Source excerpt |
Gay Couple Claims Post-Dispatch Rejects Engagement Announcement

Mar 29, 2013 at 6:00 am

click to enlarge Kyle Hanten and Kurt Lee.
Kyle Hanten and Kurt Lee.

Update below: A gay couple who recently got engaged says that the St. Louis Post-Dispatch is intentionally rejecting the engagement announcement they want to run in print, because they have some sort of unwritten policy against same-sex couples. The accusation of the duo Kurt Lee and Kyle Hanten -- engaged in February -- spread on Facebook today ,and angry readers went to the paper's Facebook page to express their outrage.

A spokeswoman with the P-D, however, tells Daily RFT that the paper has absolutely no policy against same-sex couple's engagement and wedding announcements and has posted them many times before. She also sends us a 2002 article the paper wrote about itself on this issue.

"I'm really pissed off," Hanten, 24, tells us. "There's nothing X-rated about it, even if the marriage may not be legal."

The comments section on the P-D Facebook page is now filled with angry readers demanding to know why the paper might have some policy that would block a same-sex couple from making the same kind of announcement that straight couples can make.

Supplied entries |
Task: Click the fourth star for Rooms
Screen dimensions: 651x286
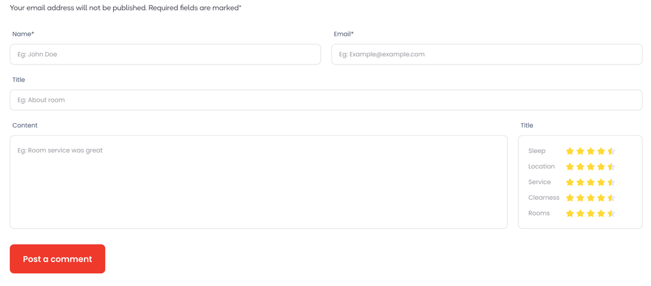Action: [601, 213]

...

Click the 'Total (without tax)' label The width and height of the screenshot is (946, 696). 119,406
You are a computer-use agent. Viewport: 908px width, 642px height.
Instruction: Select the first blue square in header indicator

Exercise objective |
Please answer these questions from the news article on the engagement announcement above.
1. In which month did Kurt Lee and Kyle Hanten get engaged?
2. From what year is the article the spokeswoman sent?
3. How old is Hanten?

Completed exercise |
1. February
2. 2002
3. 24